US features of nodular HT are variable and there is overlapping of findings commonly seen in benign and malignant nodules [20]. Pediatric HT is commonly associated with enlarged lymph nodes in the lower part of the thyroid gland with 98% sensitivity and 100% specificity [21]. Although FNA is the gold standard for diagnosing HT, it is not used in routine clinical practice because of its invasive nature [24]. HT is generally diagnosed based on clinical data and elevated anti-TPO and/or anti-Tg AB levels. The sensitivity of biomarkers in cases of HT is about 90%, but they can sometimes be negative in histologically proven cases of HT [25]. In Italy, thyroid nodules were found in 31.5% of cases of HT, where thyroid cancer was found in 9.5% of patients with thyroid nodules, and 45% of cancers were associated with lymph node metastasis [26]. FNA was indicated if the nodule size was ≥ 1 cm, which may explain the high incidence of lymph node metastasis in Italian patients [26]. In our study, out of the six cases of papillary carcinoma, three cases (50%) had thyroid nodules less than 1 cm in size. Thyroid nodules in children have a risk of malignancy three to five times greater than the adult population [27]. It is crucial to revise the indicated size for biopsy in pediatric thyroid nodules, and we propose that the decision for FNA be based on a scoring system that includes the clinical background, radiological characteristics, and nodule size, and this requires further studies.

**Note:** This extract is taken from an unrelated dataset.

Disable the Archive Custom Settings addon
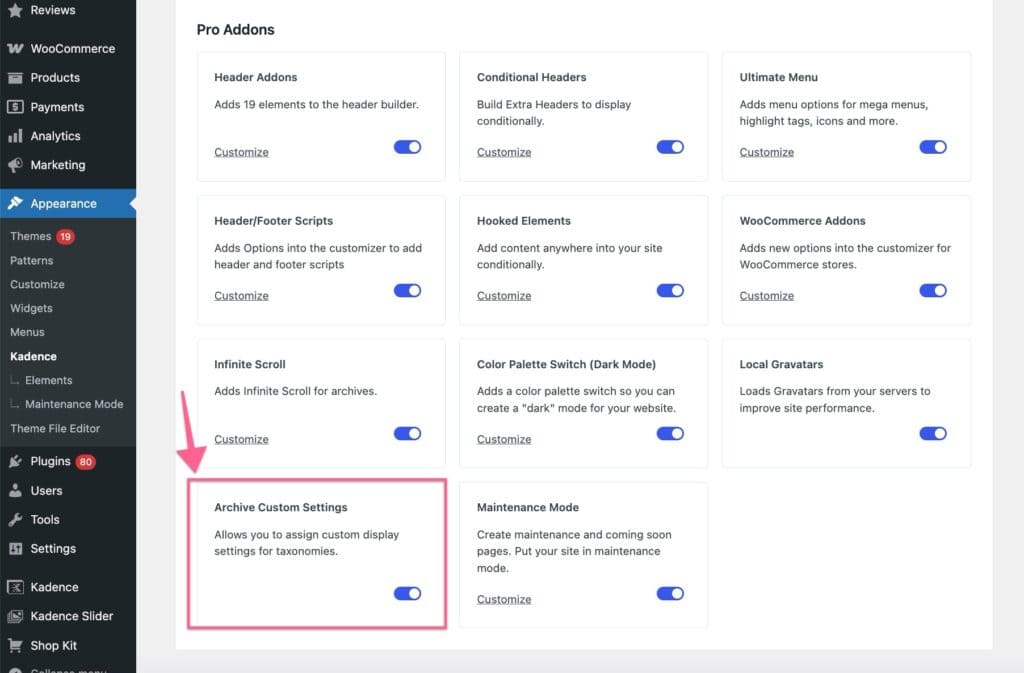click(407, 593)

Lastly, the high rate of abnormal US results and nodules in cases of goiter underlines the importance of performing thyroid US in thyroid patients with goiter as a safer approach to our pediatric population. The overlap between benign and malignant nodules and the high prevalence of malignant nodules in the pediatric age group indicates the importance of a low threshold for FNA, regardless of nodule size. We recommend that a thyroid US be performed as a baseline for each patient with goiter, particularly male patients and those with negative antibodies, during the initial visit that needed to be proven by further prospective studies. We also recommend a low FNA threshold in suspicious nodules, regardless of size, which will require further prospective studies. The limitations of this study include being a retrospective and a single center experience. Also, the documented results of thyroid US were written by different radiologists, which may contribute to discrepancies in the thyroid US results.

Conclusion

Despite the possibility that some cases may have been referred from an area with low levels of iodine, our study found a high risk of thyroid nodules in pediatric patients with goiter. emphasizing the importance of initial screening with thyroid US in these patients to rule out malignant masses. An early diagnosis of thyroid cancer and its appropriate management could be facilitated by adequate clinical and radiological follow-up for patients with HT or thyroid nodules and a low threshold for FNA.